YOUR GOAL: For this exercise, the lines from the one with "Screen dimensions: 1568x750" through the final line of the data below are to be transcribed exactly, and pictures are to be skipped.

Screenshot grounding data
•••••
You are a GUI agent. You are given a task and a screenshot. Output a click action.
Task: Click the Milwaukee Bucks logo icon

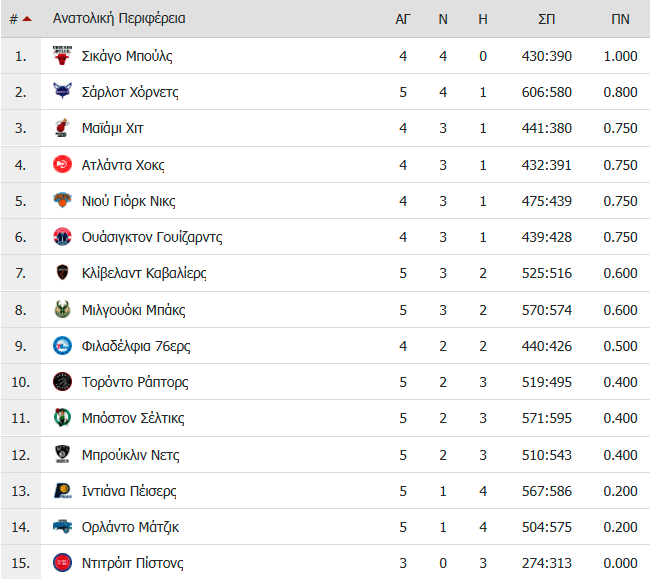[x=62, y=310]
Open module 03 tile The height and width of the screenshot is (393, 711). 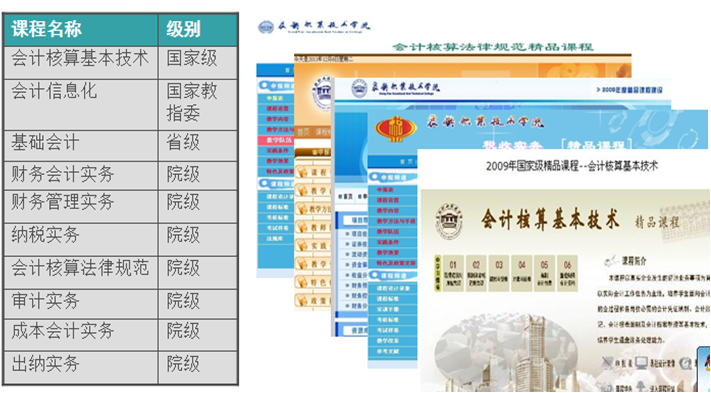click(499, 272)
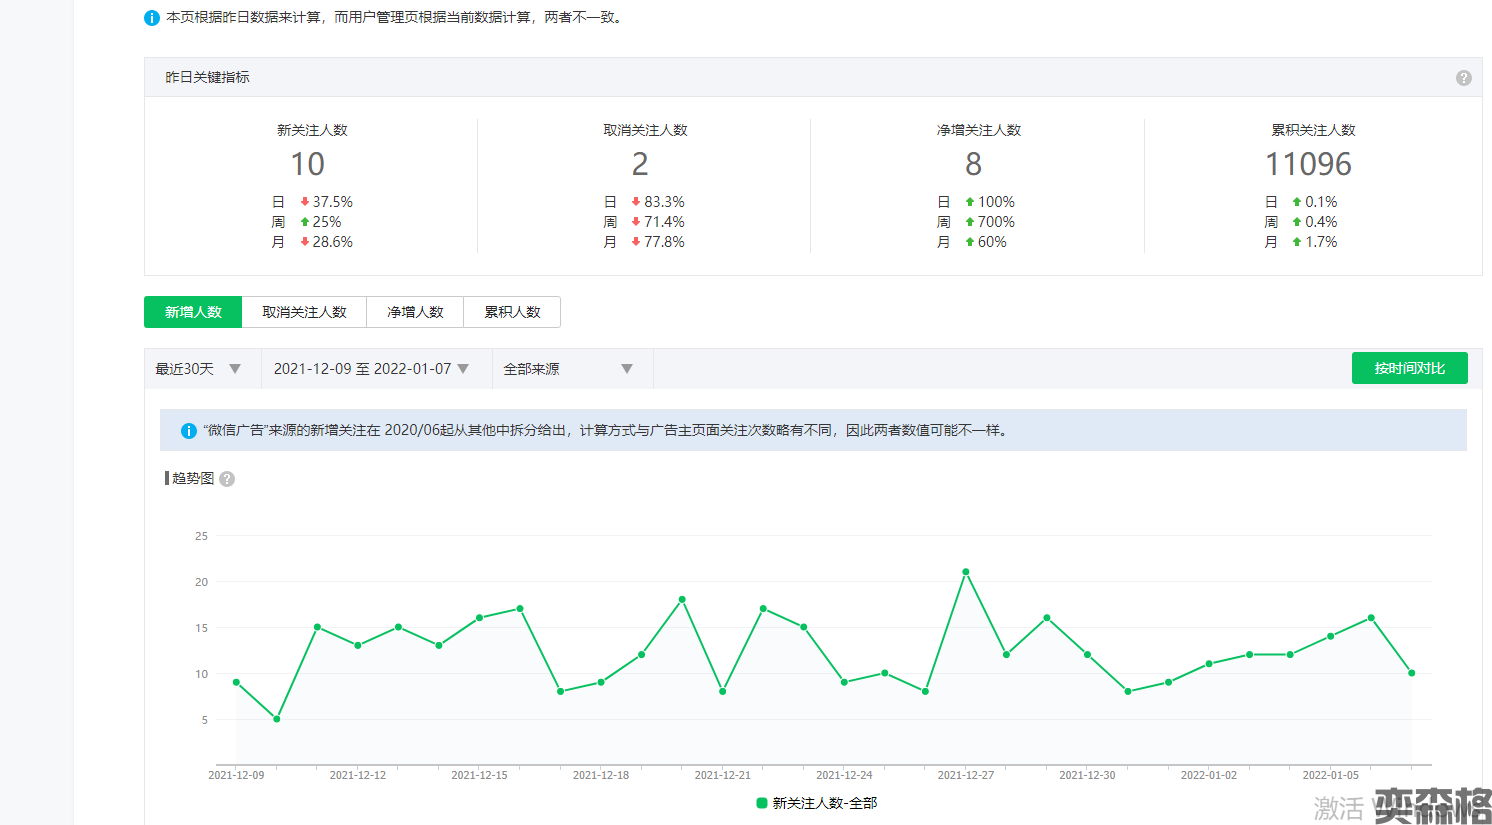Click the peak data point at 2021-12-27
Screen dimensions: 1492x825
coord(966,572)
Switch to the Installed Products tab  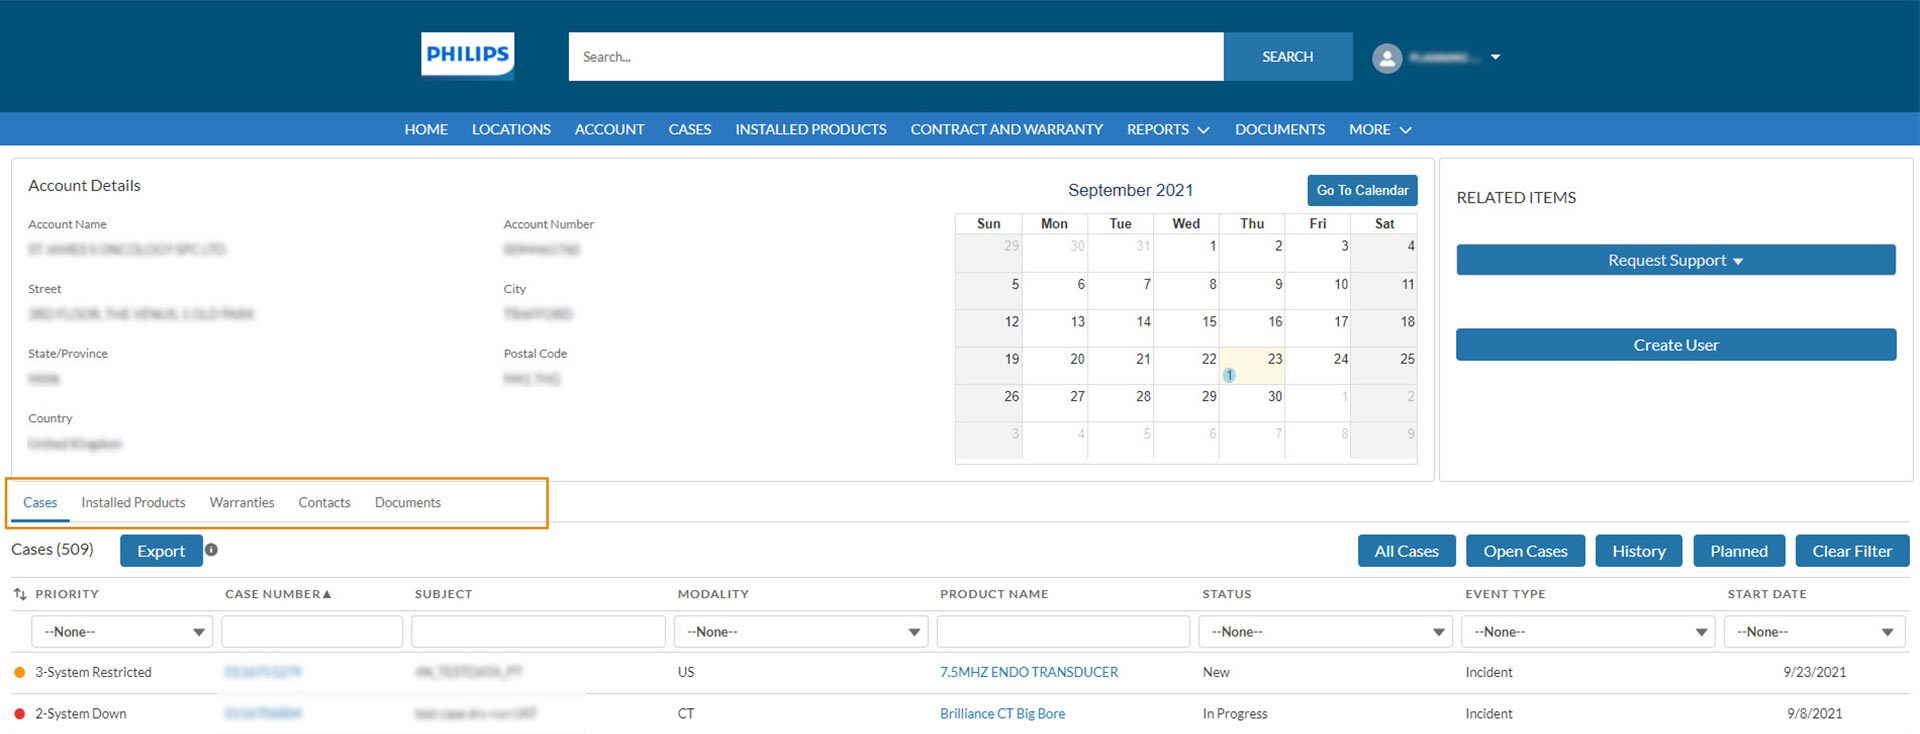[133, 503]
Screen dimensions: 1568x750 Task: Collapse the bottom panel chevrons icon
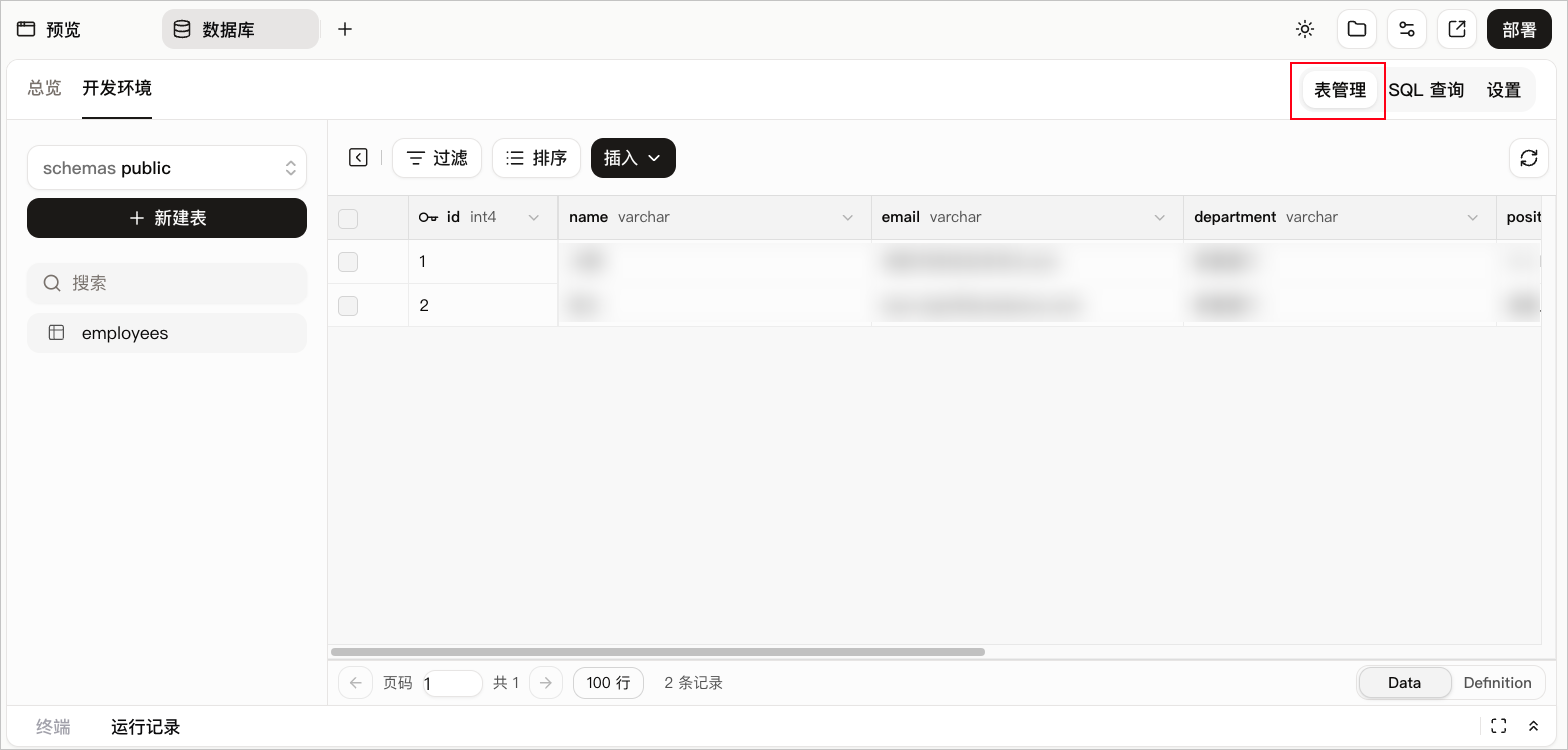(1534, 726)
•••••
ANSWER FOR THIS EXERCISE:
Screen dimensions: 1568x750 Task: Collapse the bottom panel chevrons icon
(1534, 726)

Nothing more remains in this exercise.